At follow-up of more than 2 years, the largest study ever conducted in patients with advanced melanoma has continued to show a trend toward improved survival and a near-doubling of both progression-free survival (PFS) and durable response rates when the targeted antisense drug oblimersen sodium (G3139, Genasense) was added to standard therapy with the alkylating agent dacarbazine (DTIC).

NEW YORK—At follow-up of more than 2 years, the largest study ever conducted in patients with advanced melanoma has continued to show a trend toward improved survival and a near-doubling of both progression-free survival (PFS) and durable response rates when the targeted antisense drug oblimersen sodium (G3139, Genasense) was added to standard therapy with the alkylating agent dacarbazine (DTIC).

A highly significant survival benefit was seen among patients with normal-range levels of lactate dehydrogenase (LDH) who received the oblimersen/DTIC combination vs DTIC alone, and a continuous relationship emerged between LDH levels and survival outcome. The survival benefit persisted at 3 years or longer follow-up among patients with normal-range LDH.

In an update on use of oblimersen in melanoma, at the Chemotherapy Foundation Symposium XXIV, Sanjiv S. Agarwala, MD, commented on the clinical value of the LDH findings in identifying patients most likely to benefit from an oblimersen/DTIC regimen.

Dr. Agarwala, chief, Medical Oncology Division, St. Luke's Medical Center, Bethlehem, Pennsylvania, presented results of a randomized multinational phase III trial, GM301, by the Oblimersen Study Group. Two-year follow-up results of the study were published recently in the Journal of Clinical Oncology (24:4738-4745, 2006).

The investigators randomly assigned 771 chemotherapy-naive patients with stage IV or unresectable stage III melanoma to treatment with DTIC alone (at 1,000 mg/m

2

) or DTIC preceded by a 5-day continuous infusion of oblimersen (at 7 mg/kg daily intravenously) every 21 days for up to eight cycles. No cross-over was permitted.

Overall Survival

Addition of oblimersen to DTIC yielded a trend toward improved overall survival (OS) at 24-month minimum follow-up (median, 9.0 months vs 7.8 months with DTIC alone, P = .077) as well as significant increases in PFS (median, 2.6 months vs 1.6 months, respectively, P < .001); overall response (13.5% vs 7.5%, P = .007); complete response (2.8% vs 0.8%, P = .031); and durable response (partial response or better lasting at least 6 months; 7.3% vs 3.6%, P = .027).

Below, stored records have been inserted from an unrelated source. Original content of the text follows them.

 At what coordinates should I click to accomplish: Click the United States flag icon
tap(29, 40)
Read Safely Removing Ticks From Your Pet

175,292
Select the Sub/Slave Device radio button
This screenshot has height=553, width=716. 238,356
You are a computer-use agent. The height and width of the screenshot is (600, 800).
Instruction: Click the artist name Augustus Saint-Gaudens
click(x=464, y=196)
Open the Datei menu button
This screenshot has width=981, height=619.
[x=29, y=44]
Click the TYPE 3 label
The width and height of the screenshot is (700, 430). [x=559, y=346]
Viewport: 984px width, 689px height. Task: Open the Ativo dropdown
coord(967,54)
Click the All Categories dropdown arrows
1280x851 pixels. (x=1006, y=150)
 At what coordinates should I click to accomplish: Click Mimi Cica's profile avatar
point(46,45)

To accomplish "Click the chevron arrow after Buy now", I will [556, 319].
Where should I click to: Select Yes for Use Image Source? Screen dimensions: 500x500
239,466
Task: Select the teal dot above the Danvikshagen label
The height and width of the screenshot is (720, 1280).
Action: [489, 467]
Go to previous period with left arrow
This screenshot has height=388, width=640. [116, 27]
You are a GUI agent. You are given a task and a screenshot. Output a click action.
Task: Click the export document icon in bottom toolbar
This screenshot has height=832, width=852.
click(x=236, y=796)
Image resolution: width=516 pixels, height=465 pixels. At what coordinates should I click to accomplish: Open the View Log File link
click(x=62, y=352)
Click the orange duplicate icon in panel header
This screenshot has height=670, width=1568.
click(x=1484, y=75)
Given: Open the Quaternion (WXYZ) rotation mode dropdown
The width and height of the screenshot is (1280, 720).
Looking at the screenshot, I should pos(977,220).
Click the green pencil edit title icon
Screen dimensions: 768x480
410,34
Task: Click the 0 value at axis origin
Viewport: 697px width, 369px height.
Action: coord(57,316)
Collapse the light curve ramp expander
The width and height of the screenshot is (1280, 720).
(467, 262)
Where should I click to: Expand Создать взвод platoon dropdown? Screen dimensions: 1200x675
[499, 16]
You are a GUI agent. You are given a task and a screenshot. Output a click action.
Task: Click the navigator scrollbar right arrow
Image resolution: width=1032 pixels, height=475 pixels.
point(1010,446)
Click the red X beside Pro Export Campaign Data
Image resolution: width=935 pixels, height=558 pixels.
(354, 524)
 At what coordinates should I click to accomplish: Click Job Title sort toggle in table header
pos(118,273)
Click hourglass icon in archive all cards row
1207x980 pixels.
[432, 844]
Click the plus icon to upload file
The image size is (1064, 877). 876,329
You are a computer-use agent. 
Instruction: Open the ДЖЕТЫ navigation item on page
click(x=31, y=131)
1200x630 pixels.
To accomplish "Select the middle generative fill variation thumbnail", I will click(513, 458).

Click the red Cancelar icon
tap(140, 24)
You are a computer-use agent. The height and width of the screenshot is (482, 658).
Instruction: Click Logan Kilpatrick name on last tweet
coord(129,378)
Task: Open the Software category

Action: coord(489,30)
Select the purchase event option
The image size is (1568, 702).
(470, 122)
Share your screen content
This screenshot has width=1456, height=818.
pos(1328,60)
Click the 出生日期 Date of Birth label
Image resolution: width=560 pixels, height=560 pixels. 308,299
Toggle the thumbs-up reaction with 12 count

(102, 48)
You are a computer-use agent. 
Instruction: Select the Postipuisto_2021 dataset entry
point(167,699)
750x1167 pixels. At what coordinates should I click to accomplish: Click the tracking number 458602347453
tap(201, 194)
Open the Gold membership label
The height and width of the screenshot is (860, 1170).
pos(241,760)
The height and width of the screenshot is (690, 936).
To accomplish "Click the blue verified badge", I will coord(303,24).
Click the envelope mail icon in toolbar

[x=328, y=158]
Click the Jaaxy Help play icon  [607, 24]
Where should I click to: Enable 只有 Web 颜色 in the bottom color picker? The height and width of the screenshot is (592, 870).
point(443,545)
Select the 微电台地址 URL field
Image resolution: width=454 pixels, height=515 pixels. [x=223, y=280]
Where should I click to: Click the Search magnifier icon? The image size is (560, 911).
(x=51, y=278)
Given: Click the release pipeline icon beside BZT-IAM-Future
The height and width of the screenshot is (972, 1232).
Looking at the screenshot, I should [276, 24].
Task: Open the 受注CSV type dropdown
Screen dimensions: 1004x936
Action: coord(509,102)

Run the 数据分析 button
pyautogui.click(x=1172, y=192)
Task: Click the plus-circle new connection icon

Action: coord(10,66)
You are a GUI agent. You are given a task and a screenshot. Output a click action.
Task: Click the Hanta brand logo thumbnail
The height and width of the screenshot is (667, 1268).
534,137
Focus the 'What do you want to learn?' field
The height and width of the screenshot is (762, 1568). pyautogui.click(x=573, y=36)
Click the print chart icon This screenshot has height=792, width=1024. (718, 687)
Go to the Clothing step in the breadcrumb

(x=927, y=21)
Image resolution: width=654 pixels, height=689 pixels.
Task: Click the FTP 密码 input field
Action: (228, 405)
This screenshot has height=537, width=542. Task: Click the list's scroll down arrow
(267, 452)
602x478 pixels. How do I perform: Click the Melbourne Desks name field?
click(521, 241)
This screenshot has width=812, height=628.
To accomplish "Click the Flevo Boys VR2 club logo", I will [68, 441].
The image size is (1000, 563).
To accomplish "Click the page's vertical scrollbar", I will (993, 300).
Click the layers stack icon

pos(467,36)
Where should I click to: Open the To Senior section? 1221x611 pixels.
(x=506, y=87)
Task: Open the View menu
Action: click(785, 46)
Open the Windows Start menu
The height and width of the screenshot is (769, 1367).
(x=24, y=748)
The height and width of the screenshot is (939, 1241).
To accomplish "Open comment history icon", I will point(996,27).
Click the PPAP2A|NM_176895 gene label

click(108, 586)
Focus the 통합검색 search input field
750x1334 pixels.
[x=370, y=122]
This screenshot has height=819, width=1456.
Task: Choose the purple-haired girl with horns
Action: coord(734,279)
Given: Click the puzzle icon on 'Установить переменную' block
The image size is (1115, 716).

The incidences of neutropenia and thrombocytopenia were increased in the oblimersen/DTIC group, but there was no increase in the incidences of serious infections or bleeding events. The majority of adverse events in both groups consisted of flulike symptoms.

Impact of LDH

Of the three major stratification factors in the study (metastatic disease site, performance status, and baseline LDH levels), only baseline LDH levels showed a significant interaction with treatment. The interaction was also observed after adjusting for other known prognostic factors. At 24-month minimum follow-up, oblimersen significantly increased

survival time in the 508 patients with normal baseline serum LDH (median OS, 11.4 months vs 9.7 months, P = .018). In contrast, no survival benefit was seen with addition of oblimersen to DTIC in the 252 patients with elevated baseline LDH levels, defined as more than 1.1 times the upper limit of normal.

In the GM301 study, elevated LDH was found to be "important not only as a number but as a continuous variable," Dr. Agarwala said. "At LDH cutoff points ranging from 0.8 through 1.4 times the upper limit of normal, the addition of oblimersen to DTIC significantly improved survival; the lowest LDH levels were associated with the best outcome, even within the normal range."

As a result of the GM301 data, the European Association of Dermato-Oncology is planning a large randomized study of neoadjuvant therapy with oblimersen/DTIC in patients with stage IIIB and stage IIIC melanoma, "a population that should mimic the low-LDH group in the GM301 study," Dr. Agarwala said. Negative response and survival outcomes seen in major metastatic melanoma trials of the last 5 years, he emphasized, underscore that "this is a disease of major unmet need, and the search for new agents has to continue."